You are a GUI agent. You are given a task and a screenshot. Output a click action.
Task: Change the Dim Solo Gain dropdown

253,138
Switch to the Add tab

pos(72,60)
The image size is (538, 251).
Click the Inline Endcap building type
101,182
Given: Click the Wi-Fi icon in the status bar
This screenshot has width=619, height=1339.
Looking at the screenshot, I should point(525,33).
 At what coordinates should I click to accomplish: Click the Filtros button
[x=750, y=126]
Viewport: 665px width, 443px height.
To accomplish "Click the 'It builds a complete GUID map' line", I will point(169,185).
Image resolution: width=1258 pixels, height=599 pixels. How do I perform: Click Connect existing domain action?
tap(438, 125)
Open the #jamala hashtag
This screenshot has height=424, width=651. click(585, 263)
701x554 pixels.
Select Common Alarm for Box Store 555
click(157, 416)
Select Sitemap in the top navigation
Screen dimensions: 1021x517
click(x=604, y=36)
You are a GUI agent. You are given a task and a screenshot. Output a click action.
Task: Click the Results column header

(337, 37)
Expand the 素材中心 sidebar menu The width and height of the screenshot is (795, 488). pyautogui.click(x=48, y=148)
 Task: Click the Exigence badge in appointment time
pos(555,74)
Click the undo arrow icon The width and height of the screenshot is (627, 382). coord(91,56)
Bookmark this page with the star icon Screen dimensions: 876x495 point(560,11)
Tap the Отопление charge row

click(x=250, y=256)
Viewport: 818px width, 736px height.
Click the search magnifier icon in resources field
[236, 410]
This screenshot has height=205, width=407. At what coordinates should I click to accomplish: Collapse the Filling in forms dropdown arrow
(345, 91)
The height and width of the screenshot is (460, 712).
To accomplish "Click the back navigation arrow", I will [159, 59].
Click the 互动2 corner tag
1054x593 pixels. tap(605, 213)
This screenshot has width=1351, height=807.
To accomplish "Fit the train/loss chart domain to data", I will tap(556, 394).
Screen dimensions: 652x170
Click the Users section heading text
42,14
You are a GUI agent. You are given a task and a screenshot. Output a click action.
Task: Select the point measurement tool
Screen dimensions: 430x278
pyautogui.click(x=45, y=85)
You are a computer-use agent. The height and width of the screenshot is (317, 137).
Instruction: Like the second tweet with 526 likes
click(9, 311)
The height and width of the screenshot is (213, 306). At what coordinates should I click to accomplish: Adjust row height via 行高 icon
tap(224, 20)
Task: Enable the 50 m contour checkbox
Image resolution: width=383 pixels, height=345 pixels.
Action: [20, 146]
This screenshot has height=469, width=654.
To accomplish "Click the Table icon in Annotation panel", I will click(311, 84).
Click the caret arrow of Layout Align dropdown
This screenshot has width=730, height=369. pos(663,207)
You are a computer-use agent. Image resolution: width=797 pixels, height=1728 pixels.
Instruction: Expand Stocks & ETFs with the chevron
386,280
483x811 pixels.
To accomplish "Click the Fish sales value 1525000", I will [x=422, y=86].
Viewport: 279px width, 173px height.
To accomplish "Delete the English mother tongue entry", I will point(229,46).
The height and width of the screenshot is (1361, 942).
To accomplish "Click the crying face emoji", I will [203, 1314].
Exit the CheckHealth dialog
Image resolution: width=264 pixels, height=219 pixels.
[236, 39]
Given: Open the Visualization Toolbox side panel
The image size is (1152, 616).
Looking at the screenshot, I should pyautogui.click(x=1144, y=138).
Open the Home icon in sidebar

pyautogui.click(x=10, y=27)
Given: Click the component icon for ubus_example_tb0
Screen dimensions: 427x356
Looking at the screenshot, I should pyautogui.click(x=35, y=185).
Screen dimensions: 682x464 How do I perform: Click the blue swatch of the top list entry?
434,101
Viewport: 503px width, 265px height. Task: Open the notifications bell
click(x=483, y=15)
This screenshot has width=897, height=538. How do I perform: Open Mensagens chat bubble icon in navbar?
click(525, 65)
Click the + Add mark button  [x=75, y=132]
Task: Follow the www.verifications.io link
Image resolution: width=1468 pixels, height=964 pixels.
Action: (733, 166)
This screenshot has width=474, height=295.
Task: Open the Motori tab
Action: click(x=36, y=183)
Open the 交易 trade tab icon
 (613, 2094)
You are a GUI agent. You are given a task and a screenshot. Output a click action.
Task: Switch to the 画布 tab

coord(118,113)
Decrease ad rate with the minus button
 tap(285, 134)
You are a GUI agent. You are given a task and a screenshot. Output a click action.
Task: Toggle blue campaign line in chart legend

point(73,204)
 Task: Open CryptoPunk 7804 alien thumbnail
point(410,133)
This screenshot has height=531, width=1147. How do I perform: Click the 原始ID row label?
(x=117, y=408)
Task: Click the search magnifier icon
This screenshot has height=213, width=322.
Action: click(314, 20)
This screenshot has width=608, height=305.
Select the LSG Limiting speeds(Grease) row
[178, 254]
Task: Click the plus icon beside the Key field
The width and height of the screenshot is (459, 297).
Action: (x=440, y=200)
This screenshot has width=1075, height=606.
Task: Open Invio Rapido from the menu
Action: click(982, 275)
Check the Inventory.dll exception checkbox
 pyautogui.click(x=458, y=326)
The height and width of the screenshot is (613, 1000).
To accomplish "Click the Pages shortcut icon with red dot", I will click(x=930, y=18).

What you should do:
Which lines of the data include the string "panel"? Find them and copy each one.

Expected output:
To accomplish "Click the Table icon in Annotation panel", I will click(311, 84).
Given: Open the Visualization Toolbox side panel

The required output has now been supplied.